The newspaper pictures were what really set off the firestorm this
afternoon. After I'd provided proof that I actually had the book, today,
the e-mails started flying: questions about shipping and questions about
whether I were actually a minion of the Dark Lord ran about 50-50 each.
By about 2 P.M., the ad got its first bid, for $123. A few minutes later, my
e-mail buzzed again with the notice that the "Buy It Now" had been accepted
for $250 plus shipping.
I'm not ashamed to say that I blurted out, "CHING!"
To my great amusement, I soon found out that the buyer was Robin Lenz,
the managing editor of Publisher's Weekly. According to an e-mail from
Lenz, "I'm the person who shelled out the big bucks for you early copy
of Harry Potter. I'm an editor at Publishers Weekly and we're writing an
article on early shipping, the embargo, spoilers, etc. -this is huge news
in the publishing industry. (and if there's is any way you could ship it
today, I'd pay extra)."
Well, this was great stuff. Not only did I make a very nice profit, I
got the best of all possible outcomes: Instead of taking a desperate
Harry Potter fan to the cleaners, I got to fleece a media organization.
I will sleep with a profoundly clean conscience.
The story wasn't quite over after I dropped the book off at FedEx, of
course. The Associated Press ran a story about the book's release,
noted my ad, and falsely claimed that I'd declined to respond to a query.
That's a lie: Even as I write this an hour or so after the AP's story, I
have not been contacted by them in any way-and if they actually try
they're going to get hung up on; lie about me and you lose interview
I've already seen a few snippy pieces in the press about the eBay sale.
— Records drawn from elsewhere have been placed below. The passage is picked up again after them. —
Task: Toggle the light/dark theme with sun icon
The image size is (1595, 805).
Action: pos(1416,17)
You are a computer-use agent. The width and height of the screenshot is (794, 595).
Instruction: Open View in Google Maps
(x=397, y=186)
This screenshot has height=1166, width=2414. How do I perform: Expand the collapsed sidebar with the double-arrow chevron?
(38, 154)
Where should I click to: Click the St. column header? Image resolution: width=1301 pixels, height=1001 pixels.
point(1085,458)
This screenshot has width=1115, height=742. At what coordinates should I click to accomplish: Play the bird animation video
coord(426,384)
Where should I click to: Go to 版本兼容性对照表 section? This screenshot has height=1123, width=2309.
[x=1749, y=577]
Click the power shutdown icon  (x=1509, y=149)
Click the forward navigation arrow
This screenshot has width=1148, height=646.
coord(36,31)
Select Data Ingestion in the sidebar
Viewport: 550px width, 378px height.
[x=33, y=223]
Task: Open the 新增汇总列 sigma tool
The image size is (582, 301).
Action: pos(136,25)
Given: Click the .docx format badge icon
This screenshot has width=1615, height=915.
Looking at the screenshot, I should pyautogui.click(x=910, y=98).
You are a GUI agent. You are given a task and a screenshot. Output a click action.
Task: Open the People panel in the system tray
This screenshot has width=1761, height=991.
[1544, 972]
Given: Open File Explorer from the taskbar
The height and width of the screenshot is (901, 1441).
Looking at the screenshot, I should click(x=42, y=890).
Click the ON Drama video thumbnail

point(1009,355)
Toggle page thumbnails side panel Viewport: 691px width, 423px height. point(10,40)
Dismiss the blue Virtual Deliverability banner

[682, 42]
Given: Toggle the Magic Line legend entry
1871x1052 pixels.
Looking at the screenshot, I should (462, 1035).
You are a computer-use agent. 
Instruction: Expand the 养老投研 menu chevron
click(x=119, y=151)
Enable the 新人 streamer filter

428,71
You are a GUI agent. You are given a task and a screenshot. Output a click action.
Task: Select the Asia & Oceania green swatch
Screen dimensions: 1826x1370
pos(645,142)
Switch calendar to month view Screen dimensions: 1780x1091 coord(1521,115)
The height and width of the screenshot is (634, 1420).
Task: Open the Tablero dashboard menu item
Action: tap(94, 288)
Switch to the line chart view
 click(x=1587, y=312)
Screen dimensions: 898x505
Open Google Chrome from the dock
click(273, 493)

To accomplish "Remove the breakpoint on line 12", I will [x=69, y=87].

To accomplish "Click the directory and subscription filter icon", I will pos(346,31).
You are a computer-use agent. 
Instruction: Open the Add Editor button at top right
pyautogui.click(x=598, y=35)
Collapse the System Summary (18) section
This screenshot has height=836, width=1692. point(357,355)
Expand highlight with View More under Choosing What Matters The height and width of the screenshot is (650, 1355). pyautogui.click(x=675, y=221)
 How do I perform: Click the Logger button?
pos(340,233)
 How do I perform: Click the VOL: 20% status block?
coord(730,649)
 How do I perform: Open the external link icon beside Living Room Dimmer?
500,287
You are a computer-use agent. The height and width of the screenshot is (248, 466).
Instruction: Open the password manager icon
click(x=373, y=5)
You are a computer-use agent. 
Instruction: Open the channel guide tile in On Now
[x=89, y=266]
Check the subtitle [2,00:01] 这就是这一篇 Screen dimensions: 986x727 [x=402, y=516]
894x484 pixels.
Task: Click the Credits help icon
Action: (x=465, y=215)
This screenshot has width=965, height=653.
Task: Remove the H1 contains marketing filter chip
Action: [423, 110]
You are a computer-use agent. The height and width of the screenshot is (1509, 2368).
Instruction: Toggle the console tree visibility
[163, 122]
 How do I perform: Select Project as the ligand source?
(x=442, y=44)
That's fine, people can say whatever they want. There's no law against
scalping books, and as far as moral issues, I don't feel any guilt.
I could have done a lot worse than selling a book, folks. I could have
read the last chapter and posted what I found there at VodkaPundit, a
high-readership weblog where I guest-blog from time to time. Even
worse, I could have done what some floor-flushing nerd with too much time on
his hands did earlier this week, and posted actual pages scanned from
That's not cool. As I told a Publisher's Weekly reporter who interviewed
me a few minutes ago, that would have been like somebody walking out
of a theater in 1980 and telling a then-eleven-year-old me that Darth
Vader was Luke's father. Un. Cool. I didn't do that. I wouldn't do that.
But I did have a heck of a fun 24 hours. For that, and for the nice
dinner I'm now obliged to go and buy my wife, Ms. Rowling and
DeepDiscount.com both have my sincere thanks.
Oh, and I ordered another copy for myself from DeepDiscount. I doubt
I'll see it before next week, but I do like to give my business to
companies that provide good service.